Monday, January 23, 2023
Third temple on this Monday
After walking through a few sois and finally getting to Hussadhisawee Road, I continued south, into a familiar area and near Wat Santitham. The last temple I visited, Wat Chiang Chom, was a little uninspiring, and it was odd to see not a single person there. Nevertheless, I soon arrived at Wat Santitham. As I mentioned in my previous post, why Wat Santitham is not on Santitham Road is one of the mysteries or maybe quirks of Chiang Mai.
Wat Santitham
I last visited Wat Santitham in 2020, sometimes spelled Wat Santidham. One of the “attractions” of Wat Santitham is a museum containing hundreds of Buddha relics. This is noted on the blue sign to the right of the entrance that says, “The Museum of The Lord Buddha Relics and The Holy Monk relics.”. In my visit in 2020, there was much construction or renovation taking place.

Inside the entrance, there is a building under construction to the left, behind which is a completed building that was under construction in 2020. Here is a picture of that building. Many people were walking in and out, apparently getting ready for some event outside under the awning in the lower left.

The viharn is fairly large, with the front above the entrance decorated in a striking blue and gold color. This is also very much in the Lanna style with overlapping roof sections sweeping low on the sides, and naga dragon-like creatures guarding the entrance stairway.

The door to the viharn is guarded not by the typical yakshas or by thewada, but by two elephants. This is the only temple I can think of with elephants right by and guarding the door.
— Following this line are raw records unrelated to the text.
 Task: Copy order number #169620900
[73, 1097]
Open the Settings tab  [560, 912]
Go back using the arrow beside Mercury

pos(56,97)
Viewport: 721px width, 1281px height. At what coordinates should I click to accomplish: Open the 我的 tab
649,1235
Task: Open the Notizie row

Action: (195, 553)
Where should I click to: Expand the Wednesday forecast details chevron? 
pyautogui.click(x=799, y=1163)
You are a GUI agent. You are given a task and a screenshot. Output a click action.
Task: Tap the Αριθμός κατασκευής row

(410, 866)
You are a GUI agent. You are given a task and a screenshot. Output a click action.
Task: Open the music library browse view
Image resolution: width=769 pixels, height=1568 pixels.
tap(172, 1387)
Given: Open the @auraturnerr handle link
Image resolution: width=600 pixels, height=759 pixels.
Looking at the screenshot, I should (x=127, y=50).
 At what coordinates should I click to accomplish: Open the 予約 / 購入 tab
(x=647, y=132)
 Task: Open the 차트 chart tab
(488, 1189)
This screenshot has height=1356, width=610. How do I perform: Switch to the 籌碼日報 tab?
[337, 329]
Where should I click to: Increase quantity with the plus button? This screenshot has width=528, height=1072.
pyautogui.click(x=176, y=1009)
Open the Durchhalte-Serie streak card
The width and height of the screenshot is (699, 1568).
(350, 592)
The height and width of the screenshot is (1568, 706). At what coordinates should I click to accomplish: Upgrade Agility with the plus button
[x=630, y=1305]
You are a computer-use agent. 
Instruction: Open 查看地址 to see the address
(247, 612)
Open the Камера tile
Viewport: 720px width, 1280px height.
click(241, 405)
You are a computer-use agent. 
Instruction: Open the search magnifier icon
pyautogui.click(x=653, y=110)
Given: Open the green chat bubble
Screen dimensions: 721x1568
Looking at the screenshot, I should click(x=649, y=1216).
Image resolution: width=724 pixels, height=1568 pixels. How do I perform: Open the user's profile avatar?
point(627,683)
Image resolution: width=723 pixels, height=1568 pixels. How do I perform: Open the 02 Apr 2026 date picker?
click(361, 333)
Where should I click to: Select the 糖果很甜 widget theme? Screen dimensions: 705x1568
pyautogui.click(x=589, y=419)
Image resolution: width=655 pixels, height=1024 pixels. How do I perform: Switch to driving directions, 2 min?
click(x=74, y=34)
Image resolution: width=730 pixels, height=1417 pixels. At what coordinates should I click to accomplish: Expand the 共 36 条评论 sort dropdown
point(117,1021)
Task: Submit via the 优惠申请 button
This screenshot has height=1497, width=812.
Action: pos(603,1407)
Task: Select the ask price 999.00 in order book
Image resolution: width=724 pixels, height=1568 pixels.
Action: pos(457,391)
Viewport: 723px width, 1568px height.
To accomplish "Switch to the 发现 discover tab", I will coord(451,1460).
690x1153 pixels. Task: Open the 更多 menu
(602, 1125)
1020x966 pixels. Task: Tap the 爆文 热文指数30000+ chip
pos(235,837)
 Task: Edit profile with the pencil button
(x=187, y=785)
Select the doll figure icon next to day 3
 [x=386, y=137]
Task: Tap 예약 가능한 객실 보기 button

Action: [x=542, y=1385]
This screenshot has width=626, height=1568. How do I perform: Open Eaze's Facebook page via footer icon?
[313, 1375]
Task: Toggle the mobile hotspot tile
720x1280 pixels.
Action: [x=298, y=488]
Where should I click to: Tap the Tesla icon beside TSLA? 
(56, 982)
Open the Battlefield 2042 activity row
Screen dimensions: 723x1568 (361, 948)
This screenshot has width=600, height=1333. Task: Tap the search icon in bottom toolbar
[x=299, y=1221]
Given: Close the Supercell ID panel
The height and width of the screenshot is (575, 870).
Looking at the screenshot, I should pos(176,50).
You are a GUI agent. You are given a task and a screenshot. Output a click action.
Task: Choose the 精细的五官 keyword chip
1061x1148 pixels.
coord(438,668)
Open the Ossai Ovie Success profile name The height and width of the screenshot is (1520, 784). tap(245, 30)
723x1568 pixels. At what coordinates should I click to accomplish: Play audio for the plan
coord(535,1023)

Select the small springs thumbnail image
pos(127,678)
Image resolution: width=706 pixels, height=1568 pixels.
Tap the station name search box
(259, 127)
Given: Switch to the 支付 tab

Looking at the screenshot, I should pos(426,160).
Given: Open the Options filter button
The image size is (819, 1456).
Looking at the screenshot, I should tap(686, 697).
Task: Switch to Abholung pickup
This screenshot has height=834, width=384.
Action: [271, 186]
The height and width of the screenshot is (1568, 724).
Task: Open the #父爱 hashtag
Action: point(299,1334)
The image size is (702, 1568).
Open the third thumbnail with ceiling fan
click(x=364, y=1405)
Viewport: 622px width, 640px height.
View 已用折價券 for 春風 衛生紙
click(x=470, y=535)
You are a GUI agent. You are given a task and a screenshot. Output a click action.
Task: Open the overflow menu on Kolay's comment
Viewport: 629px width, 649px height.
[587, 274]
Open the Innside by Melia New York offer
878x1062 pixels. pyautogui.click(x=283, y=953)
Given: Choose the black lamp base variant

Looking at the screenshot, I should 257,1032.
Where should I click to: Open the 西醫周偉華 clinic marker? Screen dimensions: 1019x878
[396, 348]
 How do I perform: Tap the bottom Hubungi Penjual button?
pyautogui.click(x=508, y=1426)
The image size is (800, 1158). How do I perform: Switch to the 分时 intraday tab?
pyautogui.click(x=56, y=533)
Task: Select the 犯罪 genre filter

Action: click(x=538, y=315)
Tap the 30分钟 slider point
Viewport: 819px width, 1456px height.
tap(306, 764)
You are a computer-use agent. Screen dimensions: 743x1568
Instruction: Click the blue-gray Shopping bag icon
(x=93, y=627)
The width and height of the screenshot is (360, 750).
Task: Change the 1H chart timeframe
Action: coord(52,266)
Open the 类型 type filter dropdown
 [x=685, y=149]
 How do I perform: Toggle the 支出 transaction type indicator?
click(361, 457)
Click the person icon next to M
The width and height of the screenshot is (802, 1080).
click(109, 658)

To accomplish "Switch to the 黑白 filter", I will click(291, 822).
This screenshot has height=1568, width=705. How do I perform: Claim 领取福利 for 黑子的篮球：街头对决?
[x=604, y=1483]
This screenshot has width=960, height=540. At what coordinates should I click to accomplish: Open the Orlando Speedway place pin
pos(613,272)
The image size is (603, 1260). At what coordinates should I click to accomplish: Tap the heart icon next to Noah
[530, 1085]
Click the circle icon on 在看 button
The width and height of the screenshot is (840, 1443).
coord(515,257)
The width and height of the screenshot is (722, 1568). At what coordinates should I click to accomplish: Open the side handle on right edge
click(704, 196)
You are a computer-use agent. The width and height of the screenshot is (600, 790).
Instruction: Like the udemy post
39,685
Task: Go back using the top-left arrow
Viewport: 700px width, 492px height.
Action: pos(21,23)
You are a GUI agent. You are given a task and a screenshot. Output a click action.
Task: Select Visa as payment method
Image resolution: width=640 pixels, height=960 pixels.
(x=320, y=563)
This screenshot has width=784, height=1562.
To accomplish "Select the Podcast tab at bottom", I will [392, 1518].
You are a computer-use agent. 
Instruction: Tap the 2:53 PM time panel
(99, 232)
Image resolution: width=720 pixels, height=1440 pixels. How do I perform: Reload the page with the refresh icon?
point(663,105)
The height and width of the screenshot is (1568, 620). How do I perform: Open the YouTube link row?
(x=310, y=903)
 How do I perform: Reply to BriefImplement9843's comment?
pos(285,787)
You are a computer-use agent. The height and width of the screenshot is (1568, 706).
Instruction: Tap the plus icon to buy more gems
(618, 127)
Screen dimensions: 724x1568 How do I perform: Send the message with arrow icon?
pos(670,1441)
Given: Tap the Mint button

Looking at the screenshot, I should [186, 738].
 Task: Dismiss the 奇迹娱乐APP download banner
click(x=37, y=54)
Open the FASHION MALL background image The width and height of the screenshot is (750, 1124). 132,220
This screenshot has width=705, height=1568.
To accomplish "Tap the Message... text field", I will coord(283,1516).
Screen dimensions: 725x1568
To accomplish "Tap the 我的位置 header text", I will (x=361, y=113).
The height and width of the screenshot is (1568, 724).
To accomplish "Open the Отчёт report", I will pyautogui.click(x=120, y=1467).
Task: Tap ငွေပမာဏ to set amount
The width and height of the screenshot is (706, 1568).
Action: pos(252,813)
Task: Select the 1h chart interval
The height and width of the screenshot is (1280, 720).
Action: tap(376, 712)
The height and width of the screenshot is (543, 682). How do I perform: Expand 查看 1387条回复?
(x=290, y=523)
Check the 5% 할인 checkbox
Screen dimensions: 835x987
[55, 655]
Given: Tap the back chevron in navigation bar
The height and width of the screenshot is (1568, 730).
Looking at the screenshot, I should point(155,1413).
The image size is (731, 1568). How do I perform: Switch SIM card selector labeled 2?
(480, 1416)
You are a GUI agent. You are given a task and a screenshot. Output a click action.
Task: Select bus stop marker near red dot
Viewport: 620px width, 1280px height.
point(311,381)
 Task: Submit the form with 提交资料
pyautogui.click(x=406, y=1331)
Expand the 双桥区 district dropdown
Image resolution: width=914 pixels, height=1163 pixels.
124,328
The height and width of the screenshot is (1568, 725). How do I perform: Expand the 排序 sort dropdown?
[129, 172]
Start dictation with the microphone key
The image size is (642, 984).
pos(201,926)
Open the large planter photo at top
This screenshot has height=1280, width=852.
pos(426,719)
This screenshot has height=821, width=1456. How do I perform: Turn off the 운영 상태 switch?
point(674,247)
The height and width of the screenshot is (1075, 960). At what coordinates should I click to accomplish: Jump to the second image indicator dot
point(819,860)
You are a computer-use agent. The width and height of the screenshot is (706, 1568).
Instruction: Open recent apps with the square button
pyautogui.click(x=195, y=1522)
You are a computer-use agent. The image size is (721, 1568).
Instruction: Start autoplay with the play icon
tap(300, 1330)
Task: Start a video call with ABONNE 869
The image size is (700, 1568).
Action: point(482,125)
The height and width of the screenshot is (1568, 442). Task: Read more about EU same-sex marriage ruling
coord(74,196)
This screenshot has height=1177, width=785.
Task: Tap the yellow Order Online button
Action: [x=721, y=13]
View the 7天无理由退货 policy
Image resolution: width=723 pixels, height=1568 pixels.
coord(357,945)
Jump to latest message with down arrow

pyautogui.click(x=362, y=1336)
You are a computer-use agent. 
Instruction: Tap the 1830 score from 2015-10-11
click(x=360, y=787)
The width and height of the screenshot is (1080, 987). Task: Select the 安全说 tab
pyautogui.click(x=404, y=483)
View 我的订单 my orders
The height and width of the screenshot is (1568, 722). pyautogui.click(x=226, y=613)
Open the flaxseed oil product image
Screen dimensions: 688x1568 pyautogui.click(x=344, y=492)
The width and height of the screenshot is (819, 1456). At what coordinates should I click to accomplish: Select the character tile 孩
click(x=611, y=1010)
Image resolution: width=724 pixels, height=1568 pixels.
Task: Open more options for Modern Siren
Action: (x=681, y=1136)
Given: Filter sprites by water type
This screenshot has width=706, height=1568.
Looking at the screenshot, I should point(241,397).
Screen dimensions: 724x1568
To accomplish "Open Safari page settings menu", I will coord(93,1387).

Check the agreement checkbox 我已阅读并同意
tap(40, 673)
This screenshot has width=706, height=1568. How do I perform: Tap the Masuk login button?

Inside the viharn is quite stark, with almost no decoration except the bhodi tree mural behind the Buddha image. The side walls are plain white, and the columns are plain white with minimal gold trim at the top and bottom.

I walked to the back of the viharn to view the large chedi which was in the final phase of construction when I last visited. My understanding is that construction of this chedi was started in 2014. The style of the chedi is from the early Lanna era and based on Wat Chedi Liam in the ancient city of Wiang Kum Kam southeast of the old city of Chiang Mai. This is also very similar in style to the chedi at the previous temple I visited today, Wat Chiang Chom. I have visited Wiang Kum Kam three times, and took the following picture of the chedi at Wat Chedi Lam in 2020:

As a comparison, here is the chedi at Wat Santitham:

Both chedis are square in shape and have three niches per side on five levels.
After walking around the chedi, I walked over to the entrance of the museum. I like the welcoming, almost playful stance of the thewada at the entrance to the museum.

The museum contains objects such as bones, teeth, hair etc. which all attributed to a particular monk in Thailand, often with their photograph. A notice at the front reads: “The Museum of the Lord Buddha’s relics from 5 countries together with relics of Arahants and holy monks from all over Thailand.” I went into the museum in 2020, took no pictures because I found it somewhat odd and more than a little gruesome. So I did not enter this time.
I left Wat Santitham, negotiated my way south along Hussadhisawee Road and soon found myself at Hua Lin Corner, the northwest corner of the wall.

From here it is about 2 kilometers to See You Soon, my accommodation in the heart of the old city. Arrived back at See You Soon late in the afternoon, cleaned up, and I was craving pizza for dinner. Being Monday, some restaurants are closed, including Street Pizza. I had been at La Fontana just yesterday, so I decided to go to The Duke’s to try their pizza. Their small pizza plus a salad was just right for dinner. I would rate their pizza third behind La Fontana and Street Pizza. Good meal following a very good day in Chiang Mai.